**Instructions to follow**: Each line below from the one containing "Click the 江湖志" through the one containing "Image resolution: width=728" should be output exactly as it stands, and no other line should appear.

______________________________

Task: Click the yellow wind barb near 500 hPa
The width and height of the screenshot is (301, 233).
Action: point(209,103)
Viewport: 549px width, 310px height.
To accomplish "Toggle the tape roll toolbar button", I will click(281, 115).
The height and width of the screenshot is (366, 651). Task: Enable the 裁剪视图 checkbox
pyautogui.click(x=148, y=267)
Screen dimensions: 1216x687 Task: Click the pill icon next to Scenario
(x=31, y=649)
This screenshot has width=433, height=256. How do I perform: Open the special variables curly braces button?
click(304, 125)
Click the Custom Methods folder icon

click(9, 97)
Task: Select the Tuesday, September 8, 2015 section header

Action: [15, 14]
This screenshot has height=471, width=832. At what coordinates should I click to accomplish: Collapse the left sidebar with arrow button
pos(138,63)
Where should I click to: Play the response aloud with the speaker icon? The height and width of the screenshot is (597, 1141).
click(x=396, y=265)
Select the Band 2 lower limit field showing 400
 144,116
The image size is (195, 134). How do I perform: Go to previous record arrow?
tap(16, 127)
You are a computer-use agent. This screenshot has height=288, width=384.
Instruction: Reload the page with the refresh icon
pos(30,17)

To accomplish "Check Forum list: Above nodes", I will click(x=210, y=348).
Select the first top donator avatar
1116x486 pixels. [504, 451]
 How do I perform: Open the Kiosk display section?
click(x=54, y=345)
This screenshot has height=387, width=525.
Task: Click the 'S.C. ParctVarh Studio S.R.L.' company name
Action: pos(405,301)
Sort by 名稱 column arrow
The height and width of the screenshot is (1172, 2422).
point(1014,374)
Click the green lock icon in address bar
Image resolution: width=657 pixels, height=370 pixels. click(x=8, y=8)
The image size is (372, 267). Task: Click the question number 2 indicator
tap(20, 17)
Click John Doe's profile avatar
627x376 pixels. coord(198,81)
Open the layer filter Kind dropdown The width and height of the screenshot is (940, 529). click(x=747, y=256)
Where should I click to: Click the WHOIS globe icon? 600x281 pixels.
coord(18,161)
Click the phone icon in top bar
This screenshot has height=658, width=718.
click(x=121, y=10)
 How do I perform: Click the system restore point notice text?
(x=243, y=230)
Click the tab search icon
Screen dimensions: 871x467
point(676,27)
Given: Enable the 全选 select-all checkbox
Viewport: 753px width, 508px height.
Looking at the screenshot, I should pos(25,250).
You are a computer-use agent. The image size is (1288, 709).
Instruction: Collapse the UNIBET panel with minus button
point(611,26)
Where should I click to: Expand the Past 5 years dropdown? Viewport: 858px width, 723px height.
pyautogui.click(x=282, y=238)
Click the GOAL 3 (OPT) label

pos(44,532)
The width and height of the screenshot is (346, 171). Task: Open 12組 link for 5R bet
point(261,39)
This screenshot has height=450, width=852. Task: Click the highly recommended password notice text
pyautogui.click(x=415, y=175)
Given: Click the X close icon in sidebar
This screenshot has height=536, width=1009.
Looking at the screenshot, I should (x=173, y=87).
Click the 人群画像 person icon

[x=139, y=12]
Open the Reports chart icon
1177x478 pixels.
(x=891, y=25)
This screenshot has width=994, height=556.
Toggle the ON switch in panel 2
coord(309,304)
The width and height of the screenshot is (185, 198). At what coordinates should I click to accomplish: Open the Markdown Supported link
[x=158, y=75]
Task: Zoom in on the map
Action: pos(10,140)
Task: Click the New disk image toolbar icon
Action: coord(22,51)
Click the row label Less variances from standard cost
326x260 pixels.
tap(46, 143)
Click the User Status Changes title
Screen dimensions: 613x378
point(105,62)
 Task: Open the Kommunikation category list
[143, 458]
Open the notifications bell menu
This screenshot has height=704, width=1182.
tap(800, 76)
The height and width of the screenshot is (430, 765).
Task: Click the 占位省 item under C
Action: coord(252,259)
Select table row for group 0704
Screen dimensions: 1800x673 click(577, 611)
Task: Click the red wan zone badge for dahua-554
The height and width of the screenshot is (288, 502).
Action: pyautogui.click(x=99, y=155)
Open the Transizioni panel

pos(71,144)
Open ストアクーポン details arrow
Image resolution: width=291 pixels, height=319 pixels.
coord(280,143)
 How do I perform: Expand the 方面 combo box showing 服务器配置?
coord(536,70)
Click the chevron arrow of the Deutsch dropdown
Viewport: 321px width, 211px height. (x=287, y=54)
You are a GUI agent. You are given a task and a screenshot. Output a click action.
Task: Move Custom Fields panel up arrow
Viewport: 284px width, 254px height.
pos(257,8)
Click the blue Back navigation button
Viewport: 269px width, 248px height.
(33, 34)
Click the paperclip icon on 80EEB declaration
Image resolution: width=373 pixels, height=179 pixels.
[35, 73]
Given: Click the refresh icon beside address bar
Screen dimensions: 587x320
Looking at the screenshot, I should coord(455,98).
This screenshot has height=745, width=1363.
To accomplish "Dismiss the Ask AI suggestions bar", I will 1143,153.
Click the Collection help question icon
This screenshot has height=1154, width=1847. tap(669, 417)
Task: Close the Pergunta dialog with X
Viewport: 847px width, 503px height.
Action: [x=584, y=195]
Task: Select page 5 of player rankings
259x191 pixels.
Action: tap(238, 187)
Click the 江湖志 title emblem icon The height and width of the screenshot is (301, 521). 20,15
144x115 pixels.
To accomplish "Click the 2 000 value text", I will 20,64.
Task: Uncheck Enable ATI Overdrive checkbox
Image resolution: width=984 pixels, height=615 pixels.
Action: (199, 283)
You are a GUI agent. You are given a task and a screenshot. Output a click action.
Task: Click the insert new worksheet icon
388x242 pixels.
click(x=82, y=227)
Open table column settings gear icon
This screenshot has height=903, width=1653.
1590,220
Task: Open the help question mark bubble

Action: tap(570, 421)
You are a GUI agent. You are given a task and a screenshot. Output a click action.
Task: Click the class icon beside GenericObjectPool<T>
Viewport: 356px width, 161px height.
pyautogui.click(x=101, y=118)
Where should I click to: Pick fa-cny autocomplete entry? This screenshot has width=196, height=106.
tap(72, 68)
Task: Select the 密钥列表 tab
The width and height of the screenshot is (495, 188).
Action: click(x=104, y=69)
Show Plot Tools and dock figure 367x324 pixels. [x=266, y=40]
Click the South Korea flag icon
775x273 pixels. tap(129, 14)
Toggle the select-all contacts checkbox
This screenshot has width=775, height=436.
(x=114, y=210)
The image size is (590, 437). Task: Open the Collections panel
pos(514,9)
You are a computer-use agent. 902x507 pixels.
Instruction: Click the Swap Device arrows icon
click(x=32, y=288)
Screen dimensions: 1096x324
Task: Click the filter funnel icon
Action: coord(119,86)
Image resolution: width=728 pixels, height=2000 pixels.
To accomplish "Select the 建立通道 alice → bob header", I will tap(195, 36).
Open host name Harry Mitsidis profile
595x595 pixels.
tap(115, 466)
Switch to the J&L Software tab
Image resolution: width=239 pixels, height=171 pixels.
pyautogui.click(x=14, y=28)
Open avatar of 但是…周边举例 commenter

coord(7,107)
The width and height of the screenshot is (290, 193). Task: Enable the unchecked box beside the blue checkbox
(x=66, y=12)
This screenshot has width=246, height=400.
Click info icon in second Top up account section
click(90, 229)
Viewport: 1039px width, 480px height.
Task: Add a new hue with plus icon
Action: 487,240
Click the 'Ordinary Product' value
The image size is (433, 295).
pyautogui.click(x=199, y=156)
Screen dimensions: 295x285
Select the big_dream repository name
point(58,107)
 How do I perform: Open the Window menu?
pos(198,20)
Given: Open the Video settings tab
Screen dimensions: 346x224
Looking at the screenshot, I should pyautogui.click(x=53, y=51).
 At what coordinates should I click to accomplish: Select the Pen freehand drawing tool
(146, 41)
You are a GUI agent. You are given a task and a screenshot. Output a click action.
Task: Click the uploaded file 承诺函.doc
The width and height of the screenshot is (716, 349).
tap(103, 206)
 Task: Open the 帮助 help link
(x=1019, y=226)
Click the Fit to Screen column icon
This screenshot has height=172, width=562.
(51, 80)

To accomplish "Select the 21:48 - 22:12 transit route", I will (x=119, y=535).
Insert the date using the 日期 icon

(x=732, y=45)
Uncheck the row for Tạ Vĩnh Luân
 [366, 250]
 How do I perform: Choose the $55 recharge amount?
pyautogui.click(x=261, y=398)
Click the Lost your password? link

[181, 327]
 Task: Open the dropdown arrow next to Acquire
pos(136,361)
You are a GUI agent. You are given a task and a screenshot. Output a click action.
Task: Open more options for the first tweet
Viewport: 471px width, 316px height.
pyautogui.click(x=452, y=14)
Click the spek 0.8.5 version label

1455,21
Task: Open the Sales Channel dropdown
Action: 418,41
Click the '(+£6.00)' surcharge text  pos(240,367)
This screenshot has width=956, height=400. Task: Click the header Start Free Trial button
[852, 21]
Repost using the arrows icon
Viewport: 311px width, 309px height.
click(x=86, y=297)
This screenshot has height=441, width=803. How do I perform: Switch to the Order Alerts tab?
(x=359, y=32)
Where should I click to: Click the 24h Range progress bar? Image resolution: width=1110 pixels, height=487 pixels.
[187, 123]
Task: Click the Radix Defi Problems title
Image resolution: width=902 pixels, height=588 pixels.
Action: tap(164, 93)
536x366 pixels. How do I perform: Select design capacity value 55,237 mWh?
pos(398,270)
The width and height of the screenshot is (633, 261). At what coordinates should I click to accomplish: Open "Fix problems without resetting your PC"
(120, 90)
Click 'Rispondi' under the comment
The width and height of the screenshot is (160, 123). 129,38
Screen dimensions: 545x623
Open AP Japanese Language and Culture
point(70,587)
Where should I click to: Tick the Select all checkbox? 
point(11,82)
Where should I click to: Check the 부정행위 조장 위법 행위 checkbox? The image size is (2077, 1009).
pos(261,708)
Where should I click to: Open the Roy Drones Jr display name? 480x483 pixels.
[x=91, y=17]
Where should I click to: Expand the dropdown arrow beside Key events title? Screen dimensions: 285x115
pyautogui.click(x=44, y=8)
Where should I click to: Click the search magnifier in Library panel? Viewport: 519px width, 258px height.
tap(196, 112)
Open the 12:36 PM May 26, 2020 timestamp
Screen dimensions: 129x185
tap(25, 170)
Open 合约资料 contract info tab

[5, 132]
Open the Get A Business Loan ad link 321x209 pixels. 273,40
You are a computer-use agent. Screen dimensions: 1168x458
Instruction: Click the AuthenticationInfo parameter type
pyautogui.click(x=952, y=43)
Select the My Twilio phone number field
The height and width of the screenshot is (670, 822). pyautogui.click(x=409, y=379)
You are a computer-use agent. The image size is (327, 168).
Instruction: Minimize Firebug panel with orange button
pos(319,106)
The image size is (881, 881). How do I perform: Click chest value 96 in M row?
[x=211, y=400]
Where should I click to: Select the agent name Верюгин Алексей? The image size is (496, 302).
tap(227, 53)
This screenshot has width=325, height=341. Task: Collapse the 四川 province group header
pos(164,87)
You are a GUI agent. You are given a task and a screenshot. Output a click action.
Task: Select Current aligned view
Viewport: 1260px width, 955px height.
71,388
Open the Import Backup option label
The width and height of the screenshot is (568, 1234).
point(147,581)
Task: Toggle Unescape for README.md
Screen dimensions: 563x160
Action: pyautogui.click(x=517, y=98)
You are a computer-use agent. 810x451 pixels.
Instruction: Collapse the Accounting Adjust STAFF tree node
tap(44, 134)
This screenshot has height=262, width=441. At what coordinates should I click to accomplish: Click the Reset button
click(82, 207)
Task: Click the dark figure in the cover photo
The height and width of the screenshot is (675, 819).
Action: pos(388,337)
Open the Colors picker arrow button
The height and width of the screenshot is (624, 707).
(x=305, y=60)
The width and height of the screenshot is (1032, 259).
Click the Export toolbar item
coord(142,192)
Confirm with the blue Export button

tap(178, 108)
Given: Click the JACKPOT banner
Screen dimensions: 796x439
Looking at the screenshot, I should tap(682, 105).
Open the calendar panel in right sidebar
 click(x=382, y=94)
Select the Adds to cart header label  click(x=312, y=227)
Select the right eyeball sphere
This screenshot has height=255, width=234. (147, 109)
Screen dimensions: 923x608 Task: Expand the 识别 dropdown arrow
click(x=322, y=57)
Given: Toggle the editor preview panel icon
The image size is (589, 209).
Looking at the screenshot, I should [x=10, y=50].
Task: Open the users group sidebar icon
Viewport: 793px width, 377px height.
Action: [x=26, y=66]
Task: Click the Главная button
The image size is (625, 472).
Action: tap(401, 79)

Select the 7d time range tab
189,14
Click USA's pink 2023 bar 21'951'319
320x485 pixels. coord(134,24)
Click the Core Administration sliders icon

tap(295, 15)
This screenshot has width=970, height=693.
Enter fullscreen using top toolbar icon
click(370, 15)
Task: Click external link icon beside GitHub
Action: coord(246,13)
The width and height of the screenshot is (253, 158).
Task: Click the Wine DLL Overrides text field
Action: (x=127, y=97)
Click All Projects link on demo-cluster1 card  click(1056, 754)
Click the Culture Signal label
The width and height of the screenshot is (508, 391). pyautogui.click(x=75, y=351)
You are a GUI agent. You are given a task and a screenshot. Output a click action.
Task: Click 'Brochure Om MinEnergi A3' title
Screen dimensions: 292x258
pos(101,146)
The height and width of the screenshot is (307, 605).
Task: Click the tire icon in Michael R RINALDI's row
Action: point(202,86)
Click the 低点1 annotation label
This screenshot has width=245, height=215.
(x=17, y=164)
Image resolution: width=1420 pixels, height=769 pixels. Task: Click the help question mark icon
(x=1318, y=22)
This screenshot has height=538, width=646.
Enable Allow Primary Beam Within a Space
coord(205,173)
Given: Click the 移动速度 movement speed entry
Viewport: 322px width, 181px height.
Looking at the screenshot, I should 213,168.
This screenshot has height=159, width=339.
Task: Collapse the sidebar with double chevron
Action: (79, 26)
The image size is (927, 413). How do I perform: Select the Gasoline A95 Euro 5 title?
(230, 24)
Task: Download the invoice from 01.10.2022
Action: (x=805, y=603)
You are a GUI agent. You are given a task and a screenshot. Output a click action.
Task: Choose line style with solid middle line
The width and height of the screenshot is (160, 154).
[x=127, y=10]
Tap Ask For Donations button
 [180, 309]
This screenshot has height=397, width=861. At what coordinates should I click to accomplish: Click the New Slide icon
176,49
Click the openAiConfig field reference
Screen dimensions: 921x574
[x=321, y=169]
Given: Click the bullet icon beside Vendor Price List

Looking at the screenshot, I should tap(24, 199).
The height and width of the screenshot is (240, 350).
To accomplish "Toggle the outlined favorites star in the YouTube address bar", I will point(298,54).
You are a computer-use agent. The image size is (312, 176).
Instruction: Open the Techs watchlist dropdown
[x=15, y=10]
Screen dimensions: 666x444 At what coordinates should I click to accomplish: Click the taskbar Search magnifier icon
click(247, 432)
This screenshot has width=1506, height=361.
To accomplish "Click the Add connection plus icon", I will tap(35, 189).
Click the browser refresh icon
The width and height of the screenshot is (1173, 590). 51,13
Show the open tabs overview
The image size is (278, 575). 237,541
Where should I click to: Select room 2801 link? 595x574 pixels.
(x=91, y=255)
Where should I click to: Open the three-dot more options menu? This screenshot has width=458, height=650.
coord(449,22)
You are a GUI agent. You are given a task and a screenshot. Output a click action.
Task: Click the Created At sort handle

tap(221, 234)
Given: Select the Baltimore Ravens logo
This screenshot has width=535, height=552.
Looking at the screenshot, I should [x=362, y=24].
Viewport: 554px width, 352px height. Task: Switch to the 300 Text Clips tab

______________________________

**Answer to this problem**:
Click the 江湖志 title emblem icon The height and width of the screenshot is (301, 521). 20,15
144x115 pixels.
To accomplish "Click the 2 000 value text", I will 20,64.
Task: Uncheck Enable ATI Overdrive checkbox
Image resolution: width=984 pixels, height=615 pixels.
Action: (199, 283)
You are a GUI agent. You are given a task and a screenshot. Output a click action.
Task: Click the insert new worksheet icon
388x242 pixels.
click(x=82, y=227)
Open table column settings gear icon
This screenshot has height=903, width=1653.
1590,220
Task: Open the help question mark bubble

Action: tap(570, 421)
You are a GUI agent. You are given a task and a screenshot. Output a click action.
Task: Click the class icon beside GenericObjectPool<T>
Viewport: 356px width, 161px height.
pyautogui.click(x=101, y=118)
Where should I click to: Pick fa-cny autocomplete entry? This screenshot has width=196, height=106.
tap(72, 68)
Task: Select the 密钥列表 tab
The width and height of the screenshot is (495, 188).
Action: click(x=104, y=69)
Show Plot Tools and dock figure 367x324 pixels. [x=266, y=40]
Click the South Korea flag icon
775x273 pixels. tap(129, 14)
Toggle the select-all contacts checkbox
This screenshot has width=775, height=436.
(x=114, y=210)
The image size is (590, 437). Task: Open the Collections panel
pos(514,9)
You are a computer-use agent. 902x507 pixels.
Instruction: Click the Swap Device arrows icon
click(x=32, y=288)
Screen dimensions: 1096x324
Task: Click the filter funnel icon
Action: coord(119,86)
Image resolution: width=728 pixels, height=2000 pixels.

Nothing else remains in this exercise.